Trimming a laurel hedge is tricky. One person will swear it takes the right person with specific knowledge, and another will say it’s a hearty plant that can take getting cut way back. Both are true. It depends on what you’re trying to accomplish. Here is a guide to laurel hedge pruning without feeling like you hacked it.
Laurel hedge pruning tips
The people that are looking for an expert when it comes to laurel hedge pruning have particular concerns. Laurels are commonly trimmed to achieve a particular shape, like rounded or squared, or to serve a purpose, such as a privacy hedge.
Cutting back too much will detract from the shape; if you don’t trim frequently enough, your bush gets too big and runs the risk of overgrowing its shape.
When this happens, cutting it back may be the only way to retrieve your previous look, but that option often leaves homeowners frustrated.
Regardless, depending on how long you let it go, you may have no choice. The good news is, laurels come back very well after getting trimmed. If they are cut back in late winter or early spring, you will see plenty of fresh growth in the ensuing months. Like many shrubs, make the cut above a leaf or twig outgrowth. The downside is that while you are waiting for your bush or privacy hedge to grow back, you won’t have the shape you want. However, if you’ve been on top of the trimming for a long time and just let it go for a year, maybe two, there is a method to bring it back without drastic cutting.
It may, however, take a couple of trimmings to mould it back into shape. The main idea is to thin the leaf coverage without creating bare spots in it. Use either hand or electric trimmers and a pair of loppers.
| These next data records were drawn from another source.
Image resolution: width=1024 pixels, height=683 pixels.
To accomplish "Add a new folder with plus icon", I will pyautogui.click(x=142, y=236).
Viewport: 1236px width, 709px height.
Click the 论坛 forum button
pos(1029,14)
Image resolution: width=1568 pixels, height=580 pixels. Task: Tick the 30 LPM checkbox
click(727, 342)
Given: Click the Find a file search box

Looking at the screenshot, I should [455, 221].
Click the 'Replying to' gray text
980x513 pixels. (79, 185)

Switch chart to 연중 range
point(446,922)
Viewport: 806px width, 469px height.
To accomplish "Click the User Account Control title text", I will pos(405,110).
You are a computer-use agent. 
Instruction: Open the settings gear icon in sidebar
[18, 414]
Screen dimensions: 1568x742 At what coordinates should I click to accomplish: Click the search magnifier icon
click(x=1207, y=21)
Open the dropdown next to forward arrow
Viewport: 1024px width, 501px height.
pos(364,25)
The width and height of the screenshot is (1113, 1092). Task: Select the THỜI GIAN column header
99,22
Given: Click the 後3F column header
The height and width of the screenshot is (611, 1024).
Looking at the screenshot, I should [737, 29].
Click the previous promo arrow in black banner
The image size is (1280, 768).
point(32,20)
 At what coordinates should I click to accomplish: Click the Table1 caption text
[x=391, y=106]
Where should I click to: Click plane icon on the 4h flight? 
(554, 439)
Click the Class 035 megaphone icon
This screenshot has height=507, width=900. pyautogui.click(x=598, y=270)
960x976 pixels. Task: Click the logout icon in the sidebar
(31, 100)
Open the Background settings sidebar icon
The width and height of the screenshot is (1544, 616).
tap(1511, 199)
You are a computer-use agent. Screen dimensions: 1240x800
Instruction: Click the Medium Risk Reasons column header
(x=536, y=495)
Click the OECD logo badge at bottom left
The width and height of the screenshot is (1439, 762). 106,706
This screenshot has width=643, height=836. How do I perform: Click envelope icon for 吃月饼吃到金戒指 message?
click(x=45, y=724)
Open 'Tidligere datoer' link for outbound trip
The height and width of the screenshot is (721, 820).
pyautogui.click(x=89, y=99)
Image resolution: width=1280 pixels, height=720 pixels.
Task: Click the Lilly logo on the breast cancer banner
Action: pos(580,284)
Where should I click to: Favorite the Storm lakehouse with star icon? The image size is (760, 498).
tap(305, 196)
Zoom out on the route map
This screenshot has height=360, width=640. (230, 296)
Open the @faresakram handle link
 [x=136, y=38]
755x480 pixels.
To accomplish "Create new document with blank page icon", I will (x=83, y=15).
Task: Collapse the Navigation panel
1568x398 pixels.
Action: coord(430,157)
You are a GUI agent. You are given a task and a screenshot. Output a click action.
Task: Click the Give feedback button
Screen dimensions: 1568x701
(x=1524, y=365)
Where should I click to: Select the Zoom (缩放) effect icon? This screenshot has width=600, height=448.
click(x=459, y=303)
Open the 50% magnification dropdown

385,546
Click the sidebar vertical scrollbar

Start by examining the canopy of the bush.
Determine how thick it is. Preserve the inside of the canopy if you want to maintain the shape. Before trimming, determine what branches you want to keep, not the ones you want to cut. Make your first cuts with the purpose of establishing a line that will carry all the way around the bush. The intention is to take a canopy that may be as much as a foot thick and cutting it down to just one or two leaves.
When the leaves and inner bush growth that was previously shaded get sun, it adds to the thickness of the foliage. When this growth matures, the new canopy will allow you to cut further into the bush on your next pruning.